Document extract ::

----

Our Story:
A Tale of True Love
Moxy Pooh, my first animal companion, came into my life when I was 20 years old. A little ball of white and faun fluff sat in the palm of my hand and that was it—the universe shifted. I was hooked, a goner, totally crazy about him.
All through my 20s, he was by my side—
an enduring source of unconditional love and acceptance and joy, the one centering presence I could count on. Schools, jobs, partners, friends, homes—typical twenty-something turbulence—all changed with sometimes frightening regularity, but Moxy remained: the first thing I saw in the morning and the last thing I saw at night. Taking care of him gave me purpose and stability. In many ways, we grew up together.
Six weeks before my 30th birthday, when he was just nine years old, Mox was diagnosed with congestive heart failure, and the universe shifted again.
I disappeared into my terror. Days and nights were suddenly consumed with adhering to rigid medication schedules; counting his breaths; monitoring his heart rate; sitting through endless doctor exams; and the constant, pervasive question: how am I going to live without him?
The answer came immediately: I didn’t want to.
“To call him a dog hardly seems to do him justice, though inasmuch as he had four legs, a tail, and barked, I admit he was, to all outward appearances. But to those of us who knew him well, he was a perfect gentleman.”
— Hermione Gingold
His heart was just too big. Literally.
In a desperate bid to save him, I pursued open-heart surgery in Yokohama, Japan—an arduous process that took the better part of a year. It meant working two full-time jobs and several side hustles, a six-month quarantine, sky-high paperwork and bureaucratic hoops, unending research, passing stringent medical tests, and—above all—the weight of waiting. His condition could turn on a dime.
I’d never worked harder for anything in my life. I’d never been so terrified. Trying to buy more time required gambling with my own beating heart—and if it failed, I’d have no one to blame but myself. The stakes couldn’t get any higher.
We made it to Japan.
The surgery was a resounding success. For the first few days, he was on the fast-track to making a full recovery. No more restrictions. No more medicine. He was eating, walking. Giving kisses. My baby was breathing.

----

What you need to do ::
1. In the story of Moxy Pooh, what illness was he diagnosed with when he was nine years old?
2. Which things changed through the narrator's twenties, according to the story of Moxy Pooh?
3. Write the next part of the story of Moxy Pooh, picking up after its last sentence.
The stored data entries are separate material with no connection to the story of Moxy Pooh.

Stored data entries ::
----

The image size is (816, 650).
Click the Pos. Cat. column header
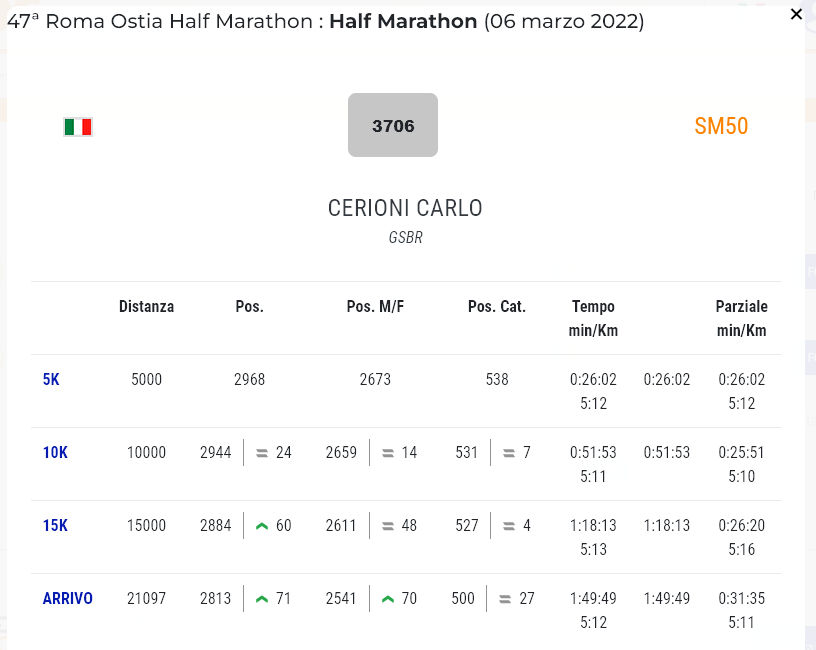point(497,307)
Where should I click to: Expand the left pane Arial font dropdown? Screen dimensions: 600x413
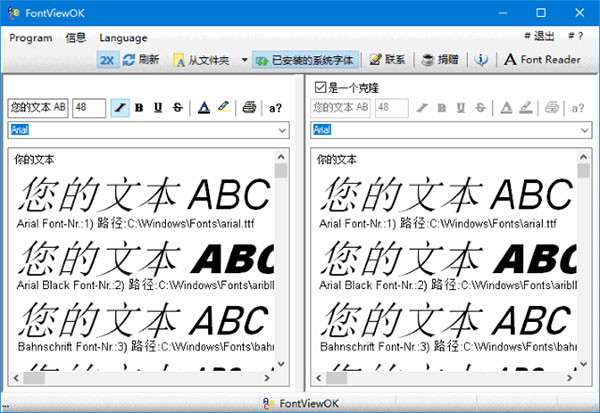point(281,129)
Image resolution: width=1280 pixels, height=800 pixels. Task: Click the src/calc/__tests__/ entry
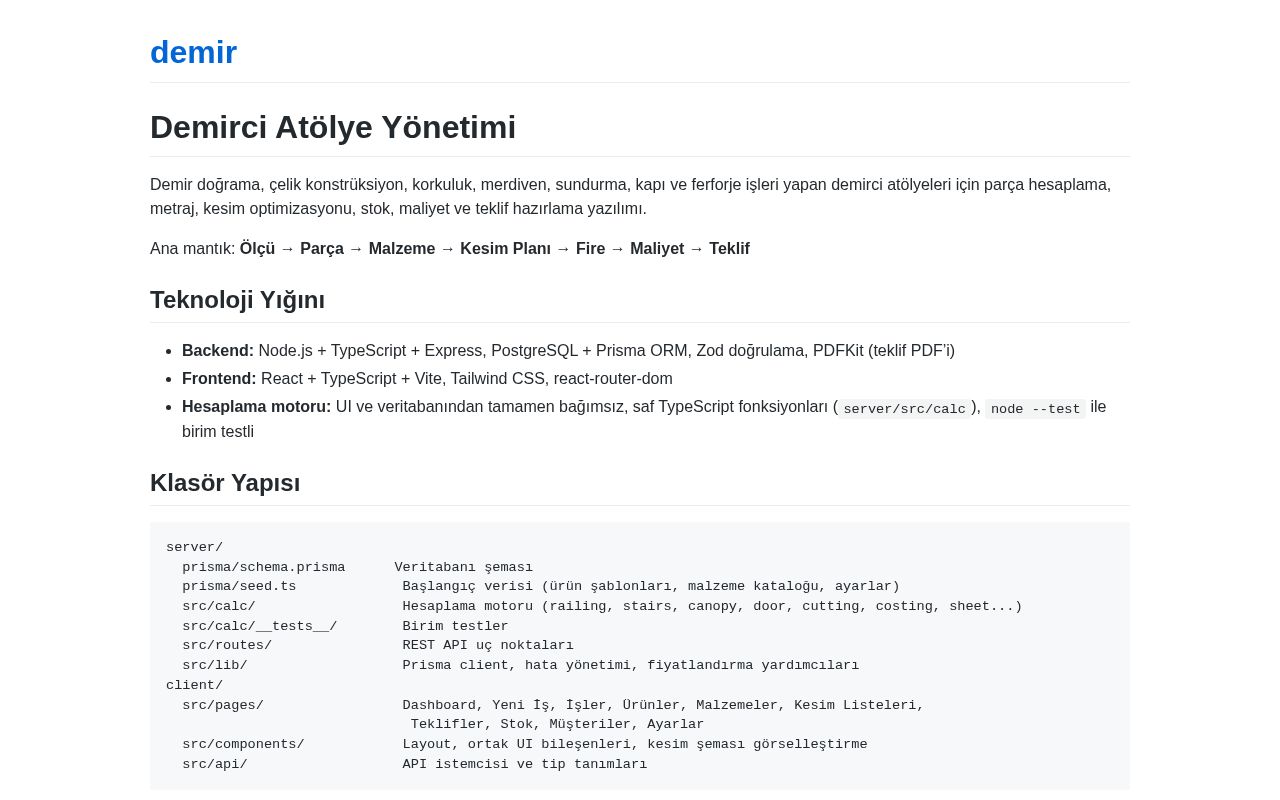tap(260, 626)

----

Outputs by task ::
1. Congestive heart failure.

2. Schools, jobs, partners, friends, and homes.

3.
And then—suddenly—he took a turn. Day by day, I watched helplessly as he faded, my own will to live fading with him. The night before we were supposed to fly home, Moxy’s heart stopped.
The doctors never could tell me what happened or why. Everything had been in his favor. Instead of a triumphant homecoming with years together given back to us, I returned to Seattle in a wheelchair with Mox’s ashes cradled in my arms.
You see, I died in Japan, too. The me I’d been never came home.
I didn’t know when I first met Moxy that he would come to be some kind of child-friend-teacher hybrid for me, or play such an important role in my life.
How could I? I certainly didn’t plan it. In the aftermath of Japan’s events, I saw how sparse resources were while grieving my little boy, how language itself failed me when trying to describe the depth of our bond and what I was feeling, and how isolating it was when people didn’t understand or couldn’t relate to my truth: that no one, before or since, has loved me like Moxy.
I still don’t know how to account for what pulled me through the darkest periods of grief. My intention at that time was to leave the planet and reunite with Mox—and I came very close to succeeding.
What I do know is sharing our story—mine and Moxy’s—has brought me peace.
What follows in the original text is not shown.